◆ WHAT IS BEING ASKED: Copy the data from its beginning through the line containing "This screenshot has width=1990, height=695.", inclusive, replacing every "Describe" with "Identify" and leaving everything else unchanged.

◇ ◇ ◇ ◇

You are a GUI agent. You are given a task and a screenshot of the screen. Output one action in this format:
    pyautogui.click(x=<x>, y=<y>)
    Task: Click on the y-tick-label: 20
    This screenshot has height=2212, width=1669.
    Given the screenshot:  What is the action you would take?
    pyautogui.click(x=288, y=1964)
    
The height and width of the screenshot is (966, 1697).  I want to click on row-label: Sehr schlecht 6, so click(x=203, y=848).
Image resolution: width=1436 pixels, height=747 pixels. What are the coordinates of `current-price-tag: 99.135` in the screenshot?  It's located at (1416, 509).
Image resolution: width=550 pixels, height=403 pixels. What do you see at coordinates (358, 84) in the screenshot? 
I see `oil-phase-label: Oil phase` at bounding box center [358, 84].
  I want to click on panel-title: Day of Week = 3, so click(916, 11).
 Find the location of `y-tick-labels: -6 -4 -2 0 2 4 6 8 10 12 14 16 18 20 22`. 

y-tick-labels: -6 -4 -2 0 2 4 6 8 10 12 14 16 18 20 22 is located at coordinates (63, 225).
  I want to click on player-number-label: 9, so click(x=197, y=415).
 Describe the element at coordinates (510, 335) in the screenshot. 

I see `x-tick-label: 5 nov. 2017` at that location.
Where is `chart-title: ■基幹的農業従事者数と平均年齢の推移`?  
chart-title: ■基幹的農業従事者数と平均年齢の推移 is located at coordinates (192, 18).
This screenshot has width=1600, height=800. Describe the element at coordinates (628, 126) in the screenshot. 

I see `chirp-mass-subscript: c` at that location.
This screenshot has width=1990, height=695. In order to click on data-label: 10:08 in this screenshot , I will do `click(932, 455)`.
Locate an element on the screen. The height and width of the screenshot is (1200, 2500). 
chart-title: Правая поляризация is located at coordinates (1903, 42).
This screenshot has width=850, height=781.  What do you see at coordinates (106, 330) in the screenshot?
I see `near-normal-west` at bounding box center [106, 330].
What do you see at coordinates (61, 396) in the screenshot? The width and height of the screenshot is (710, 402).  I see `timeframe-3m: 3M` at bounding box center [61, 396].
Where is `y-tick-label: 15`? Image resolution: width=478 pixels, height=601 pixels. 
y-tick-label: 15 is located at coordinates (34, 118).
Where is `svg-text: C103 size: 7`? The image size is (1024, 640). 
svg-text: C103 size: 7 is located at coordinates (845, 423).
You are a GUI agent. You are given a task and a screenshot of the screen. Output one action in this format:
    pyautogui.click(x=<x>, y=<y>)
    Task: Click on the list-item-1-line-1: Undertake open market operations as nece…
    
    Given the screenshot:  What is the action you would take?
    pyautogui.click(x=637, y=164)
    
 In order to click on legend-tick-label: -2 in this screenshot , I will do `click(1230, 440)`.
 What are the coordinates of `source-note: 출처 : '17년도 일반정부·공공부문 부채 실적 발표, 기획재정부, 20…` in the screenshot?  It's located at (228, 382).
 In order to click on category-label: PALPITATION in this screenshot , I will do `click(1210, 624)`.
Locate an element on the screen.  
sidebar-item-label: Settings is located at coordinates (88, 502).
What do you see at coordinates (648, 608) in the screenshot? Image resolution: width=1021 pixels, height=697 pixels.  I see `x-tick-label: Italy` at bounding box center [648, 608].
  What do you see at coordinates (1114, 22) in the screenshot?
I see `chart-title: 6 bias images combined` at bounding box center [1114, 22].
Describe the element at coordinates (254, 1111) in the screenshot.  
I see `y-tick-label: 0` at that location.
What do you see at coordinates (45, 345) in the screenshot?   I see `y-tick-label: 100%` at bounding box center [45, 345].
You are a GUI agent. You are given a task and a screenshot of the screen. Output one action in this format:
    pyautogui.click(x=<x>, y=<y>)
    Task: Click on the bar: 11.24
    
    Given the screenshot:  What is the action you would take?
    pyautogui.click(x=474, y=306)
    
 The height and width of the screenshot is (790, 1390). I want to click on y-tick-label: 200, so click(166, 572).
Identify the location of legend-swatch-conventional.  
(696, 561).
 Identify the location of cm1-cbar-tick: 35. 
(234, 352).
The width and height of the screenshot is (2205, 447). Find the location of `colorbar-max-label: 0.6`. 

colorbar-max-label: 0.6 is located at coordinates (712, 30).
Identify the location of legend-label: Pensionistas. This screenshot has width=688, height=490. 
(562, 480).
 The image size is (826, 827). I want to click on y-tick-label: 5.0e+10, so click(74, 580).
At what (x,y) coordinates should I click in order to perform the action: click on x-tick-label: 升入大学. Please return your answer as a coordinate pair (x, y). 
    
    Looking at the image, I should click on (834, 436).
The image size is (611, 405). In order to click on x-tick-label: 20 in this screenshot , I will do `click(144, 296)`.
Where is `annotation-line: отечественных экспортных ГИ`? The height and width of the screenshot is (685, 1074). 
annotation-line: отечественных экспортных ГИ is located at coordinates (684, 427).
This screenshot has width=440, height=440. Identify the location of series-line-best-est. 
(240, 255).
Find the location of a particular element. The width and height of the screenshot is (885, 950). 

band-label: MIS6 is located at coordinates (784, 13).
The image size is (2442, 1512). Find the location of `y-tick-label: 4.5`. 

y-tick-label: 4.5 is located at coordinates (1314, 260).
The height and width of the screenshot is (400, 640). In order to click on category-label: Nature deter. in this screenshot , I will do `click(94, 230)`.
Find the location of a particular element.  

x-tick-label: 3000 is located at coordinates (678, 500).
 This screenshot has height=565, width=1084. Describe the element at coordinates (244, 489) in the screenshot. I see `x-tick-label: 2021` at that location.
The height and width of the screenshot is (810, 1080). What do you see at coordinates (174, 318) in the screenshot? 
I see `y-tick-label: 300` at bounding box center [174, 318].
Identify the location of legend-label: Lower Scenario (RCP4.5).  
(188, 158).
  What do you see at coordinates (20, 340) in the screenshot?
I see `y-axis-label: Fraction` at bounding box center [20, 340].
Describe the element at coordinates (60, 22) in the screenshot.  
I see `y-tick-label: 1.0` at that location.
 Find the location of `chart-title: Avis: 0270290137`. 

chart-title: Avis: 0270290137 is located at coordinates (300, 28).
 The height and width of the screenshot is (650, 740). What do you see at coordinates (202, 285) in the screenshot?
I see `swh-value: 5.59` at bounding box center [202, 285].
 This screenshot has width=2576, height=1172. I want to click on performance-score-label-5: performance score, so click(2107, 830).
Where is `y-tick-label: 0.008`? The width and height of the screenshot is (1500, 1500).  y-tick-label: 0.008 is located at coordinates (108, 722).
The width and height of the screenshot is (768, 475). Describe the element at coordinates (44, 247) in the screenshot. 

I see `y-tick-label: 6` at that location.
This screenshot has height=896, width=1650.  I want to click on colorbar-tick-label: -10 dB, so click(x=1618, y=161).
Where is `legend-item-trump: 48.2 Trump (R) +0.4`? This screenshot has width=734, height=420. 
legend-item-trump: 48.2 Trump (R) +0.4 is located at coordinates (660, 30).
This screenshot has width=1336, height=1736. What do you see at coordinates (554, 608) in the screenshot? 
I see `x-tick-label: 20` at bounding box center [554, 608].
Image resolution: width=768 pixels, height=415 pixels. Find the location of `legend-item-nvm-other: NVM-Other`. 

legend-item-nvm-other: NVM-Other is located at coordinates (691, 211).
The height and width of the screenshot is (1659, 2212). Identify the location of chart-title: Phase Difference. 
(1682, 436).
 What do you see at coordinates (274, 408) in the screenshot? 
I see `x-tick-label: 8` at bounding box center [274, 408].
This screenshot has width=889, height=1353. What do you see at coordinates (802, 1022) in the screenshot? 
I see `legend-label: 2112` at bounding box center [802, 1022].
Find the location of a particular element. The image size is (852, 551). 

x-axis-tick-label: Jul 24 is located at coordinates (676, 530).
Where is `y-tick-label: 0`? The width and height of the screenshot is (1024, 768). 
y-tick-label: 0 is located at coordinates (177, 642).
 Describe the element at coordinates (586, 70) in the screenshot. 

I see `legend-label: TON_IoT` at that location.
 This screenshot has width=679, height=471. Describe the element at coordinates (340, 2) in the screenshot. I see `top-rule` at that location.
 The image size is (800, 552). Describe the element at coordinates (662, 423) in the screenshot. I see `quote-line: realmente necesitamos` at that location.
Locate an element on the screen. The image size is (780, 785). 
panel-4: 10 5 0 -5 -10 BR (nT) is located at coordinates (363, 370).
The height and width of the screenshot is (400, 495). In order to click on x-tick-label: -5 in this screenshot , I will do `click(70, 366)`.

◇ ◇ ◇ ◇

◆ ANSWER SECTION:
You are a GUI agent. You are given a task and a screenshot of the screen. Output one action in this format:
    pyautogui.click(x=<x>, y=<y>)
    Task: Click on the y-tick-label: 20
    This screenshot has height=2212, width=1669.
    Given the screenshot:  What is the action you would take?
    pyautogui.click(x=288, y=1964)
    
The height and width of the screenshot is (966, 1697).  I want to click on row-label: Sehr schlecht 6, so click(x=203, y=848).
Image resolution: width=1436 pixels, height=747 pixels. What are the coordinates of `current-price-tag: 99.135` in the screenshot?  It's located at (1416, 509).
Image resolution: width=550 pixels, height=403 pixels. What do you see at coordinates (358, 84) in the screenshot? 
I see `oil-phase-label: Oil phase` at bounding box center [358, 84].
  I want to click on panel-title: Day of Week = 3, so click(916, 11).
 Find the location of `y-tick-labels: -6 -4 -2 0 2 4 6 8 10 12 14 16 18 20 22`. 

y-tick-labels: -6 -4 -2 0 2 4 6 8 10 12 14 16 18 20 22 is located at coordinates (63, 225).
  I want to click on player-number-label: 9, so click(x=197, y=415).
 Identify the element at coordinates (510, 335) in the screenshot. 

I see `x-tick-label: 5 nov. 2017` at that location.
Where is `chart-title: ■基幹的農業従事者数と平均年齢の推移`?  
chart-title: ■基幹的農業従事者数と平均年齢の推移 is located at coordinates (192, 18).
This screenshot has width=1600, height=800. Identify the element at coordinates (628, 126) in the screenshot. 

I see `chirp-mass-subscript: c` at that location.
This screenshot has width=1990, height=695. In order to click on data-label: 10:08 in this screenshot , I will do `click(932, 455)`.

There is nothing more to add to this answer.